Diagnosis: Gaucher disease

Discussion:
The liver biopsy showed enlarged Kupffer cells and diffuse infiltration of liver parenchyma by histiocytes, which showed crinkle paper type cytoplasm. Electron microscopy showed angulated lysosomes.

Gaucher disease (preferable to Gauchers disease) is a lysosomal storage disease caused by an autosomal recessive mutation in the β glucocerebrosidase gene (also called glucosylceramidase and β glucosidase). The highest risk group are Ashkenazi Jews, in who 1 in 15 are carriers. The defective enzyme leads to an accumulation of glucocerebroside substrate in cells of the mononuclear phagocyte system, including histiocytes in the spleen, lymph nodes, bone marrow, GI and GU tracts, as well as Kupffer cells in the liver, osteoclasts in bone, microglia in the CNS and alveolar macrophages in the lungs (Arch Pathol Lab Med 2008;132:851).

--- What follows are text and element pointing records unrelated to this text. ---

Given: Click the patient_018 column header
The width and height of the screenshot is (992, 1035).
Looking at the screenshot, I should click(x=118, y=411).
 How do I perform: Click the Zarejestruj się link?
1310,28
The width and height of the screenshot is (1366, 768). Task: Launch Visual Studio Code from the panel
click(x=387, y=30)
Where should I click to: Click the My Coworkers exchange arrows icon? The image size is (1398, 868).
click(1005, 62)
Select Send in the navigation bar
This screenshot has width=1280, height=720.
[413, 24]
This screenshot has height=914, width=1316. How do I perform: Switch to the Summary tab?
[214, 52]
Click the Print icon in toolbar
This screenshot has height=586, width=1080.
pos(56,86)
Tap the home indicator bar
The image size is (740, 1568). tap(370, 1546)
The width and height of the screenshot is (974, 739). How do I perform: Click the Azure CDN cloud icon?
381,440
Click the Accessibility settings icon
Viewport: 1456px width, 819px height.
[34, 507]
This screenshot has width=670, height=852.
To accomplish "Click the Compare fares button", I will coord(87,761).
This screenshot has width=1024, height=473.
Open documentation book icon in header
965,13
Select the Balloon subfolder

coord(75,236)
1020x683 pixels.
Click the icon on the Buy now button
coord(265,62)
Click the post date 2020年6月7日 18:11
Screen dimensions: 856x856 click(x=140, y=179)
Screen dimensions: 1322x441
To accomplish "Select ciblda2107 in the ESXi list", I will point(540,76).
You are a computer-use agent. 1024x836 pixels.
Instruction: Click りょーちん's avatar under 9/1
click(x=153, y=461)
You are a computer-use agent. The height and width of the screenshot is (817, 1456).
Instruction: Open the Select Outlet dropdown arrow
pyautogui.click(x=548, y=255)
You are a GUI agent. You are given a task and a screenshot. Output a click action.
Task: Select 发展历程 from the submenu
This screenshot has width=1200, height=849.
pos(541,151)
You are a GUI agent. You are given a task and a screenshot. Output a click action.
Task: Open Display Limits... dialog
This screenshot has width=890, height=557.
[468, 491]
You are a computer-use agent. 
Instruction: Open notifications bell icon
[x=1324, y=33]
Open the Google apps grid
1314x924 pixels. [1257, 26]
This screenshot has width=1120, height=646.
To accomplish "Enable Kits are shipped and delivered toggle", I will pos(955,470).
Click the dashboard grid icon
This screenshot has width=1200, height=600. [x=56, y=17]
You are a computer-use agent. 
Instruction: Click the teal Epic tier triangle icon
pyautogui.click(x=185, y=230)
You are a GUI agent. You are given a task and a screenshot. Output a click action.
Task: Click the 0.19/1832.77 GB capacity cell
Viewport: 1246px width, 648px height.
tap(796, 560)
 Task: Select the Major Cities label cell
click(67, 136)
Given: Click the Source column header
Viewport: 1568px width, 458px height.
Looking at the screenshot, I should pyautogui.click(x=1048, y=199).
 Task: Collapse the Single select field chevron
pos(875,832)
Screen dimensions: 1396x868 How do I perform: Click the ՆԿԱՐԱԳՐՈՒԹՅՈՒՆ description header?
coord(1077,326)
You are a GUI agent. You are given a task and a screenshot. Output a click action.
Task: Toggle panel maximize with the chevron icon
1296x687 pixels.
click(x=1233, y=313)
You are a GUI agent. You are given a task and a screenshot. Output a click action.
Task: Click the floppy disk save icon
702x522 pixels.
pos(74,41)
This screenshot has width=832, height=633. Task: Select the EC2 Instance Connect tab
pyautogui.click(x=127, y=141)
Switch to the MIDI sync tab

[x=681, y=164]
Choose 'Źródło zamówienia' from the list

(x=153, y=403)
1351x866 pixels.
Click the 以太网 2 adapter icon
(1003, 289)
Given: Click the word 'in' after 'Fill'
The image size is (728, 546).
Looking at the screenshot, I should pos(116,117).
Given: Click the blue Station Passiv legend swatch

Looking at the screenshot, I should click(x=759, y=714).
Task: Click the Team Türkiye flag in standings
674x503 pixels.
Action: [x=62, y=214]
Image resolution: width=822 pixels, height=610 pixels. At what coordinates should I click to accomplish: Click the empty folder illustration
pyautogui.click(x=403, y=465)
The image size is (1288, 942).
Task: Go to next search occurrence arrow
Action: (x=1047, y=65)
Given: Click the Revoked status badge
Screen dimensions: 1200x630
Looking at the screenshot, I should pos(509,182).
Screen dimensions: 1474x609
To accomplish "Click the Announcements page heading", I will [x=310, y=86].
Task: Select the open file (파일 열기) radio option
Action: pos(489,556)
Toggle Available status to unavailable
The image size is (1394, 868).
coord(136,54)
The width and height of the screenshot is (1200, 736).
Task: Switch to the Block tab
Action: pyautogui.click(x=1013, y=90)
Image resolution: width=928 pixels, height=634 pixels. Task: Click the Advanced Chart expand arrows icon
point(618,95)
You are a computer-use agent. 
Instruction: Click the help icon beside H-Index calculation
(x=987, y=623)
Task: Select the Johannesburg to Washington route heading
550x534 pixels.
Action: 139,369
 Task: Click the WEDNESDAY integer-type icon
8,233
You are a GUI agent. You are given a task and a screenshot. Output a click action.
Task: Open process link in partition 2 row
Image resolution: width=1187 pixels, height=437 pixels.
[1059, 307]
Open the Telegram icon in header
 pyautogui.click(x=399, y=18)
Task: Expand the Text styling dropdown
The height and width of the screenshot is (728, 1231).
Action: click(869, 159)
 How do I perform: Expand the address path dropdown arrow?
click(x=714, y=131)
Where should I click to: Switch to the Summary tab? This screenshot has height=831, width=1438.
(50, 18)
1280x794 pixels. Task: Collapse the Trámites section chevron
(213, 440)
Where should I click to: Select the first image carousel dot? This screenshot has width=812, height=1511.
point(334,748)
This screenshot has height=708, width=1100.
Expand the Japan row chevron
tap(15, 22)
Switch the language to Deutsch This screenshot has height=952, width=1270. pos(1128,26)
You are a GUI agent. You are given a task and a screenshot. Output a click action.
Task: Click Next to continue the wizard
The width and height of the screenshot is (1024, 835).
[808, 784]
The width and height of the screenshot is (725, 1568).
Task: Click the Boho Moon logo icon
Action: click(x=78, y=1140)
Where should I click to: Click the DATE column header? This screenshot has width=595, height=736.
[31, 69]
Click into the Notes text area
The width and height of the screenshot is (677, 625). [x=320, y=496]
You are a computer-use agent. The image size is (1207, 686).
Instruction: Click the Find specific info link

The differential diagnosis includes other lipid storage disorders, such as Niemann-Pick disease (foamy and vacuolated cytoplasm, due to sphinomyelin accumulation) and Pompe disease (primarily affects skeletal and cardiac muscle). Hematologic disorders such as CML, AML and CLL may also have Gaucher-like cells. Sea blue histiocytes containing ceroid are found in CML.

The diagnosis can be confirmed by measuring glucocerebrosidase activity in peripheral blood leukocytes. A finding of < 15% of mean normal activity is diagnostic. The enzyme activity in carriers (heterozygotes) is generally half normal but may overlap with healthy controls. Molecular analysis, particular in Ashkenazi patients, may also be helpful.

Gaucher disease is divided into 3 clinical subtypes. Type I is nonneuropathic and may be mild in severity. Type II, or acute infantile neuropathic Gaucher disease, affects infants within a few months of birth and is usually fatal within 2 years. Type III is a chronic neurological variant, with onset anywhere between birth and adulthood and presents with a slowly progressing neurological decline (eMedicine: Gaucher Disease [Accessed 25 April 2024], Wikipedia: Gaucher's disease [Accessed 25 April 2024]).

Symptoms of all 3 types may include splenomegaly, hepatomegaly, hypersplenism, osteoporosis and a yellow-brown tint to the skin. Anemia is also common. Patients with types II or III may have seizures and dementia.

Enzyme replacement therapy with imiglucerase (Cerezyme), a recombinant version of β glucocerebrosidase, can help manage the disease for patients with types I or III, although the drug is very expensive (Curr Opin Pediatr 2007;19:628).